Ndabazi Valense es de esos pocos hombres que se han animado a acudir a la escuela. Este joven de 30 años, casado y con dos hijos, encontró hace seis meses un trabajo con el que se gana bien la vida: es guarda de seguridad. Dice que la tragedia se llevó a sus padres cuando él todavía era un niño y que ello le impidió acudir a la escuela. Y que se enteró hace bien poco de la existencia de estas clases a las que acude desde hace un mes. “Es muy importante saber leer; por mi oficio me pueden mandar a algún sitio y necesito entender los papeles que me dan”, afirma. Valense está encantado con la ayuda y la comprensión que ha encontrado en Nyamirambo y en su profesor, y cuenta que su mujer, que sí tiene estudios de Secundaria, le anima en lo que hace. “Todo esto me pone muy contento”, confirma.

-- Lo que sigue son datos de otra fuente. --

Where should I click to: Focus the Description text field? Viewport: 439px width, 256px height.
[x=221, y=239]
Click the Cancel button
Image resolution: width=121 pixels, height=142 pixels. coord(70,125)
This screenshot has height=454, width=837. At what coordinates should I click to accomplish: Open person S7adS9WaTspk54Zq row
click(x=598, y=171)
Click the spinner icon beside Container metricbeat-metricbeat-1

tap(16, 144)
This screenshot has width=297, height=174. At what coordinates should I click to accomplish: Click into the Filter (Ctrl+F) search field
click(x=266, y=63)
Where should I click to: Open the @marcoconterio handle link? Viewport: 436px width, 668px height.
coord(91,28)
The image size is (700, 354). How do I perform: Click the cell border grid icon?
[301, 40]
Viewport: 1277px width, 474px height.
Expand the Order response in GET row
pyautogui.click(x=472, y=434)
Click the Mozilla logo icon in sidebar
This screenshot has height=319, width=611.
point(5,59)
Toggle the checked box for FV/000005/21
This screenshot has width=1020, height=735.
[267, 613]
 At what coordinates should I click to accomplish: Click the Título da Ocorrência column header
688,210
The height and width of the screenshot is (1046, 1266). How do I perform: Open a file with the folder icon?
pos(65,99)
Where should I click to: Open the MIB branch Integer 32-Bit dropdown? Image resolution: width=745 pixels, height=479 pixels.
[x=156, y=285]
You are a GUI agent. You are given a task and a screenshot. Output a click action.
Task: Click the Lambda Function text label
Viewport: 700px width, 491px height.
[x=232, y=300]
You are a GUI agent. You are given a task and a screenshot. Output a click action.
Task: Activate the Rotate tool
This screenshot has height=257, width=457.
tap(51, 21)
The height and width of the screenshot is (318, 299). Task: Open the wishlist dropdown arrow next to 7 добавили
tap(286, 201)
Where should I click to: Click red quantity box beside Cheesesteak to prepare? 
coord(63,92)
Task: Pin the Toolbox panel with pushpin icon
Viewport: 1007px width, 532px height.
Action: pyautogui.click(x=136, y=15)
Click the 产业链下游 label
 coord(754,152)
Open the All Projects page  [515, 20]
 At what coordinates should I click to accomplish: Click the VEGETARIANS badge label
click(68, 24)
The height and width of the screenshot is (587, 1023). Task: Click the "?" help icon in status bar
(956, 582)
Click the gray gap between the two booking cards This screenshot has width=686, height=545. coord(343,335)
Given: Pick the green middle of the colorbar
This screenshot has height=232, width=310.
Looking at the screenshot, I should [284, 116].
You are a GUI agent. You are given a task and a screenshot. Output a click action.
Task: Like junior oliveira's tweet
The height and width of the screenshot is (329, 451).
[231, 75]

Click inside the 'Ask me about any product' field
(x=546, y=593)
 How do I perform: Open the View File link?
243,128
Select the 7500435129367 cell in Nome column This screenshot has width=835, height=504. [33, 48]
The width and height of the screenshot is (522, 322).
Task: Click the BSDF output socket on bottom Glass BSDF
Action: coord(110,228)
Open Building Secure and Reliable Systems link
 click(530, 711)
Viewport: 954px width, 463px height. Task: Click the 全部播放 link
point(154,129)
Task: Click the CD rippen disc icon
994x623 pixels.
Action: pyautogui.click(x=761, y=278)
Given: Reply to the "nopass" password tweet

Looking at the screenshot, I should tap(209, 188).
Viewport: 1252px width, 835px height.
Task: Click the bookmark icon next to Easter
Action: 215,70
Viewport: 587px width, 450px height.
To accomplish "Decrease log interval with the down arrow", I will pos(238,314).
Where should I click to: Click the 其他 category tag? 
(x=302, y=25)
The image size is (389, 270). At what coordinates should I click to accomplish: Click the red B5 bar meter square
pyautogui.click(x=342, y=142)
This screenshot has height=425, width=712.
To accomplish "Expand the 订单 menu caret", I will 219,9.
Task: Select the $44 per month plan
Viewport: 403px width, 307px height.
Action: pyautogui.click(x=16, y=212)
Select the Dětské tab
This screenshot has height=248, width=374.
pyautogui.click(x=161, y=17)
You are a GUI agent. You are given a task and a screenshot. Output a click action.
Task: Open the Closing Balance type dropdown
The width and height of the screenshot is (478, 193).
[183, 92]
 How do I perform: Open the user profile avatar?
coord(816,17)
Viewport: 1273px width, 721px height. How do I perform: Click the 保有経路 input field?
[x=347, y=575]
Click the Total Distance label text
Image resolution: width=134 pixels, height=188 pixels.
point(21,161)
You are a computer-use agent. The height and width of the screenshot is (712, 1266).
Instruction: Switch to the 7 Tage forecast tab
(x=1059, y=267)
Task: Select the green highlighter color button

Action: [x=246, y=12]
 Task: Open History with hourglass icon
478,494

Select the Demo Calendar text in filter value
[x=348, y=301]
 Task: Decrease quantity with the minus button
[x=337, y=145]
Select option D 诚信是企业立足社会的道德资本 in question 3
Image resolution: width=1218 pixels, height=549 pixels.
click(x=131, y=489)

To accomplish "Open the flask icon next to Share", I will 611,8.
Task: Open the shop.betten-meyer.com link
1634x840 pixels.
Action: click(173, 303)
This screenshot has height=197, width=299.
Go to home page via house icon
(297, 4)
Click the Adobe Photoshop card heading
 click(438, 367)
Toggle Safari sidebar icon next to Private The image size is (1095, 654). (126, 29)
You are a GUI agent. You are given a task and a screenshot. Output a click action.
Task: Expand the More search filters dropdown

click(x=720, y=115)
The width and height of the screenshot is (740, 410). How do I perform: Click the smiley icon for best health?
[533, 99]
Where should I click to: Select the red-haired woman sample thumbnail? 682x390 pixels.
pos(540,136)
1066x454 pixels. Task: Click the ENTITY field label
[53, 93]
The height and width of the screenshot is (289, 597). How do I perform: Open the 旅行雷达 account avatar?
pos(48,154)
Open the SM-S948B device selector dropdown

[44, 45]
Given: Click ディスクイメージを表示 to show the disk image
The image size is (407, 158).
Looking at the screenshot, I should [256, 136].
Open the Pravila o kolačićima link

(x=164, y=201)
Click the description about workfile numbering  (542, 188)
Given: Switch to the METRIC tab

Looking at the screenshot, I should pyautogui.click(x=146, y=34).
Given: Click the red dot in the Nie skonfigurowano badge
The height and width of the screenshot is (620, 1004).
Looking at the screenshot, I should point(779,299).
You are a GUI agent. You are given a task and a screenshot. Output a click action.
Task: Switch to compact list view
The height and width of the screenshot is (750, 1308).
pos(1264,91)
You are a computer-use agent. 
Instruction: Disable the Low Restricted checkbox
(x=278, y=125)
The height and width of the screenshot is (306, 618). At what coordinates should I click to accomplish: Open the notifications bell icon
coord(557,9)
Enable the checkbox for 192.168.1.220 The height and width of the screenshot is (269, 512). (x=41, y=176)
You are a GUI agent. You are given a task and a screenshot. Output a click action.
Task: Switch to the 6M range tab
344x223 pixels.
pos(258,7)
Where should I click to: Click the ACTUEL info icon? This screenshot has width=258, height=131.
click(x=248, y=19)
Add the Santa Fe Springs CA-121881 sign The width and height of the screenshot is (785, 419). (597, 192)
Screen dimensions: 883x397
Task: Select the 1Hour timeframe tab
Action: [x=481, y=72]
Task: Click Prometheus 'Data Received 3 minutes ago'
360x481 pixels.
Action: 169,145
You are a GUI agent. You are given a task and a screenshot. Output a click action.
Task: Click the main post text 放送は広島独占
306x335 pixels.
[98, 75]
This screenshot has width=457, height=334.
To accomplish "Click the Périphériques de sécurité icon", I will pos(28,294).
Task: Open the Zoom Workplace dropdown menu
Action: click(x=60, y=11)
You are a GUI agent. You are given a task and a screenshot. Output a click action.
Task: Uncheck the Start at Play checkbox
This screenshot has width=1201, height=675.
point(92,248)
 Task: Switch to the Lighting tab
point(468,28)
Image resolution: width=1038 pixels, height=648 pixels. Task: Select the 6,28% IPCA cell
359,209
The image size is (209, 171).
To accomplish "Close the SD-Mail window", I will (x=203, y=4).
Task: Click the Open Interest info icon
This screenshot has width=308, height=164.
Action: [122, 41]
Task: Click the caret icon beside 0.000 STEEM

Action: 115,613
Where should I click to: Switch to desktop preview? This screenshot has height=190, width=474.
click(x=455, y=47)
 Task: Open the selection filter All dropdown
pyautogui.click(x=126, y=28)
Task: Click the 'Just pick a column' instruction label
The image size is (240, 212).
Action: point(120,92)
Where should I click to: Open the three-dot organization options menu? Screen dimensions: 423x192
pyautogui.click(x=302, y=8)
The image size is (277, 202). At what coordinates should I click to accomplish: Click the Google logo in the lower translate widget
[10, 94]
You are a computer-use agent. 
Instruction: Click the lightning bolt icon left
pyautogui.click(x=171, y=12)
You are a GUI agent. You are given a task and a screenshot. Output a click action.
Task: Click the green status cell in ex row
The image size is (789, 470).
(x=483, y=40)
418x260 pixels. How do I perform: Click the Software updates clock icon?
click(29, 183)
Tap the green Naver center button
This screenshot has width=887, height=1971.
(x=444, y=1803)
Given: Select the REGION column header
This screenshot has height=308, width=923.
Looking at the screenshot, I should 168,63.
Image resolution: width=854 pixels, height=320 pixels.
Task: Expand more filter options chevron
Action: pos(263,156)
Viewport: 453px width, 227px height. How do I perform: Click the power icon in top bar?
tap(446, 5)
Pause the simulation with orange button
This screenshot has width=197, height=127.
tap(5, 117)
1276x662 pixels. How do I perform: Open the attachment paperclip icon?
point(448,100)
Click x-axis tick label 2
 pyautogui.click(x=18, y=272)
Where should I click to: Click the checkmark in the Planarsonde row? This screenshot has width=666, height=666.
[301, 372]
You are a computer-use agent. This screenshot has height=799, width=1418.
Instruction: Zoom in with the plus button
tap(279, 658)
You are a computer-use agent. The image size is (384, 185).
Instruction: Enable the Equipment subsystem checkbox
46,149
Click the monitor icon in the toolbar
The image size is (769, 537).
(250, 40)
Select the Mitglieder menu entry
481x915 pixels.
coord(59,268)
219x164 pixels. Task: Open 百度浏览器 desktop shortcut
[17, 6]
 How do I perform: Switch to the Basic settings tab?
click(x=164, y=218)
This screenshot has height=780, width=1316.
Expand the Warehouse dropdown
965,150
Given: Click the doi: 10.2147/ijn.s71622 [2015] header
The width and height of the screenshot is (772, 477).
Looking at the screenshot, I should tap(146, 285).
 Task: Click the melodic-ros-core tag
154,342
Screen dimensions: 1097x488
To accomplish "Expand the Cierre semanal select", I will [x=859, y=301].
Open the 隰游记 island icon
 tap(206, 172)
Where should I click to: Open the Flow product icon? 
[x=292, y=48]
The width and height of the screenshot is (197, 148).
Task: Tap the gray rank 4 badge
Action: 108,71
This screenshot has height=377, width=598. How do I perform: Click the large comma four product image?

La covid-19, que ha dejado en el país algo más de 127.000 casos positivos y unas 1.400 muertes, paró las clases de Vanuncie, Valense y los demás, y sus efectos no han permitido la reapertura de todas ellas. De los tres grupos con los que suelen trabajar la ONG de Nyamirambo, de momento uno se ha puesto ya en marcha. “Por culpa de la pandemia, ahora tenemos en funcionamiento un aula a la que acuden diariamente 17 personas, pero iremos retomando las demás conforme nos deje el virus”, calcula la vicepresidenta Mary Nyangoma. Después se despide de los alumnos y deja que el profesor Narcisse prosiga esas las lecciones que pueden cambiar la vida de tanta gente.